Tanzania Civil Aviation Authority (TCAA) plans on dispatching experts to the production areas of the alleged aeronautical products. This pertain the recently announcement made on local production of helicopter.
On Monday evening, the aviation industry regulatory body directed the aircraft manufacturers, currently in the process of testing their aircraft to suspend their activities as they are operating contrary to Aviation Regulations and Safety Implementing Standards,
TCAA Director General Hamza Johari said yesterday that the team of experts is scheduled to leave next week for regions where individuals and firms claim to have developed capacity to manufacture aircrafts.
“They should understand that not any type of materials can make aircraft, lest they cause tragedy,” Mr Johari cautioned.
In its public notice, TCAA reminded organisations and persons seeking to manufacture aeronautical products must comply with Civil Aviation Regulations and obtain prior approval from TCAA Director General before undertaking any production operations.
The regulator said Regulation 5 of the Civil Aviation (Airworthiness) Regulation, 2011 specifies that “the authority shall only accept application for production of aircraft or aircraft component if it is satisfied and the work to be undertaken conforms to specified design as approved by the State of Design.”
The notice said the country currently lacks the capacity to effectively oversee the design, manufacture or production of aeronautical products.
However, TCAA can through cooperation with foreign Civil Aviation Authorities — European Aviation Safety Agency (EASA) and US Federal Aviation Authority (FAA) — ensure that before the product is introduced in public, all the design processes, materials and applicable tests have been conducted to assure the suitability of the product.
The media were recently awash with reports that Arusha Technical College (ATC) has started building helicopters in a project that will see the first batch of the choppers taking into the sky sometimes in 2018.
The college stated that already, the prototype model, a two-seater aircraft is in its final stages of completion at its Mechanical and Engineering Department, which runs a fully-fledged factory, producing various forms of machinery, including a prototype motor vehicle and industrial engines.
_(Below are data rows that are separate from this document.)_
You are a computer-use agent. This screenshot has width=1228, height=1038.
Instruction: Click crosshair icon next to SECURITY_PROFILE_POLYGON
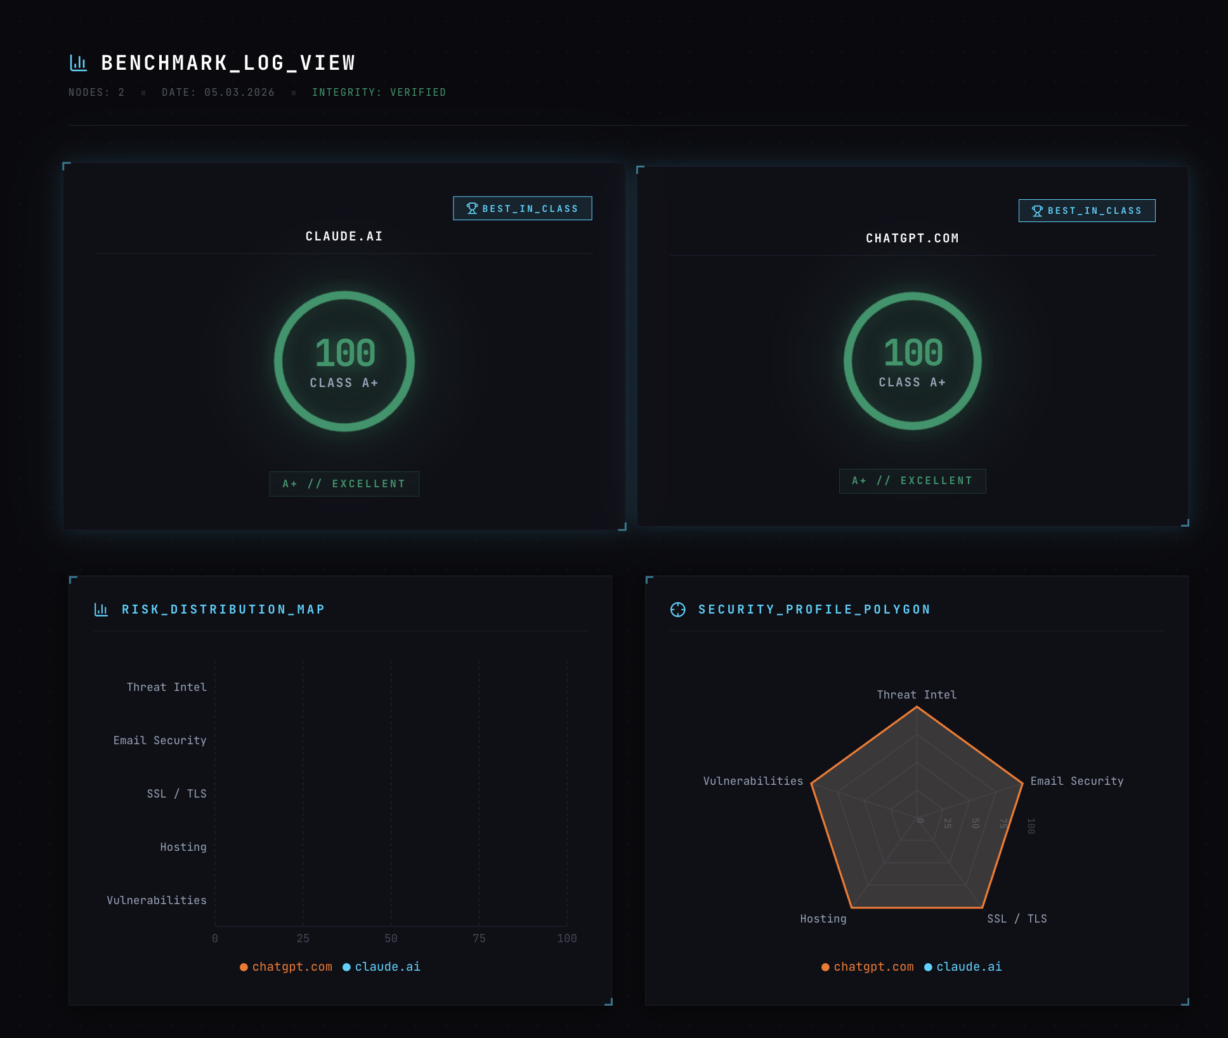pos(677,610)
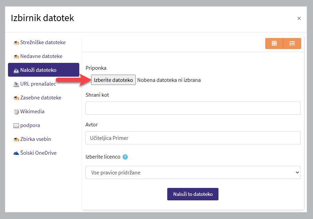Image resolution: width=313 pixels, height=219 pixels.
Task: Switch to list view display
Action: (292, 44)
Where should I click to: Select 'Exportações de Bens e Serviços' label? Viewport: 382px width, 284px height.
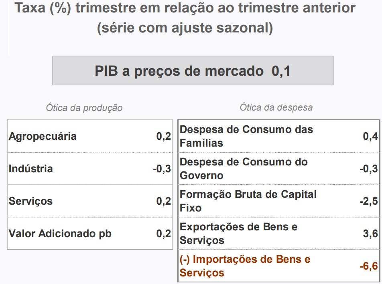coord(238,234)
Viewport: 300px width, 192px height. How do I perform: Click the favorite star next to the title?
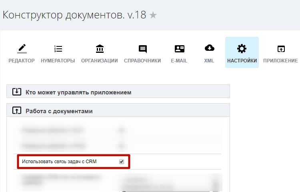[x=153, y=16]
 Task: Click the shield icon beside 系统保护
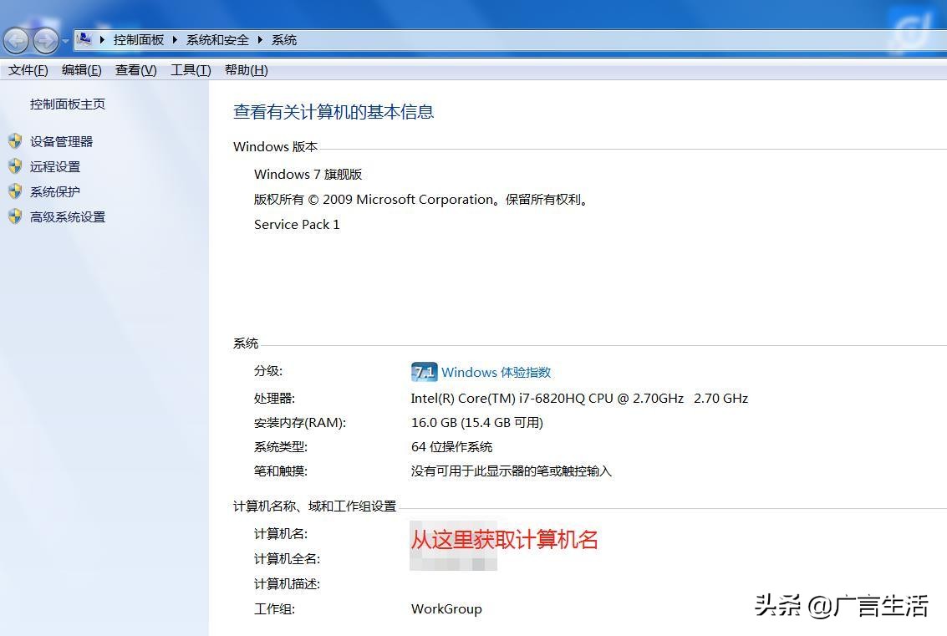tap(15, 191)
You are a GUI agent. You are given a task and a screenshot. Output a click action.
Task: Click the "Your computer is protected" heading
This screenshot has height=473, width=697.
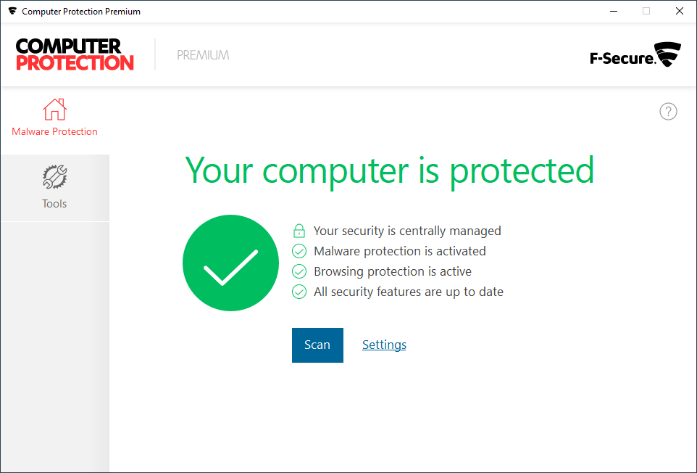[x=390, y=170]
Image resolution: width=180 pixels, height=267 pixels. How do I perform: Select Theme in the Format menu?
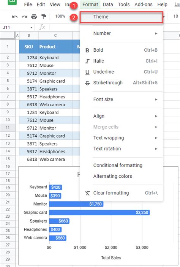click(122, 17)
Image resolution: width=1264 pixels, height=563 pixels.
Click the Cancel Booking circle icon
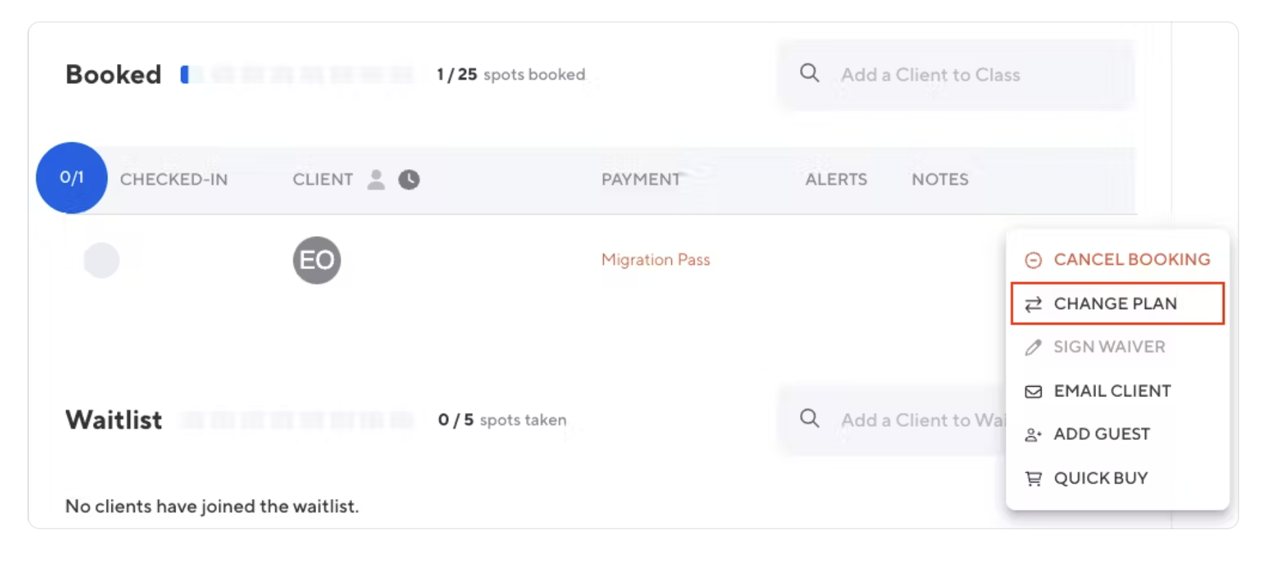point(1033,260)
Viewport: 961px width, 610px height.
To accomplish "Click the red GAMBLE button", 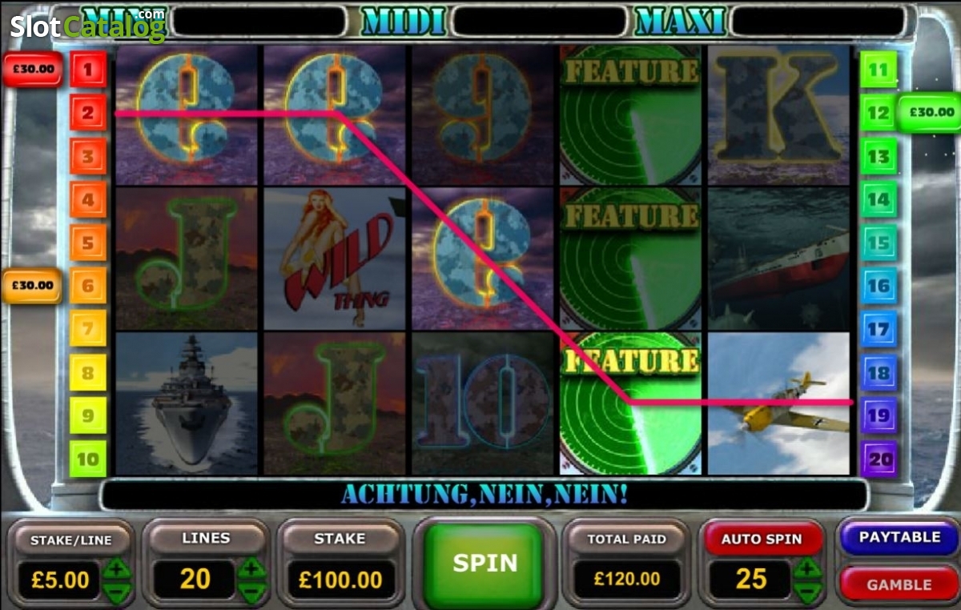I will pyautogui.click(x=899, y=585).
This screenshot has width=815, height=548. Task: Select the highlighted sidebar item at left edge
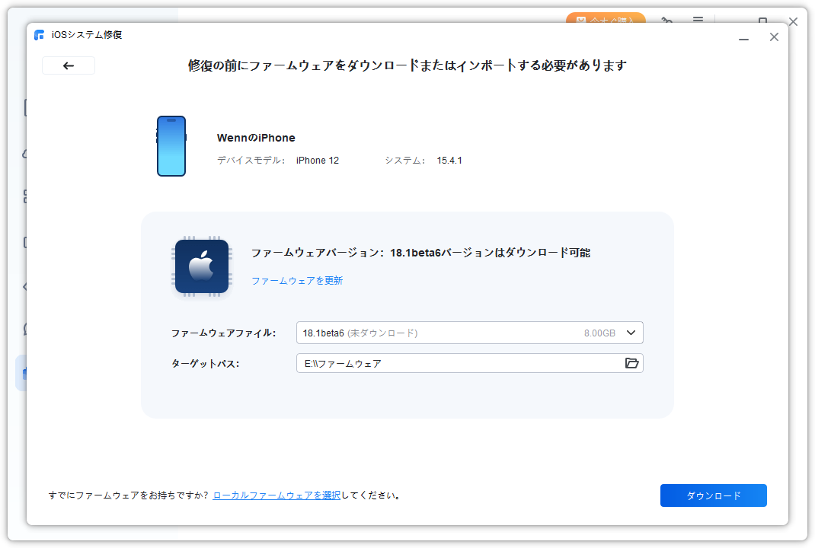pyautogui.click(x=22, y=373)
The man behind the ATC chopper project, Engineer Abdi Mjema, said the first locally made helicopters would be available to citizens at affordable prices.
The Permanent Secretary in the Ministry of Education, Science, Technology and Vocational Training, Ms Maimuna Tarishi, who toured the project recently was seemingly thrilled by the development, curiously seeking to know when exactly the chopper would hit the skies.
The helicopter is currently 50 per cent complete and features the popular gasoline-powered VW flat engine on board. The news of ATC-manufactured chopper spread quickly, with foreign newspapers like the Observer of Zambia and Concord of Cameron, carrying the story.
However, ATC maintained yesterday that its helicopter project will follow all official procedures to become a serious undertaking. The college’s Communications Officer, Mr Gasto Leseiyo, admitted that the public polytechnic’s management had received TCAA notice on the matter.
“ATC is a government institution and in our chopper project w e work closely with state organs,” he said, hinting that TCAA is one of the government institutions that the college will work closely with to realise the dream.
ATC Rector Richard Masika said that the Helicopter Project is now involving the technical expertise of the Retired Army officer, Engineer Brigadier General Stephen Makala Ndazi and that the maiden chopper has now been fitted with even more advanced engine. ATC plans to transform helicopter manufacturing into the serious future undertaking for the college and country in general.
Mr Leseiyo said the management was working on official write-ups on their maiden helicopter prototype to deliver to TCAA as well as other government departments and security organs. “Of course, we cannot fly our aircraft without the TCAA permission,” he affirmed.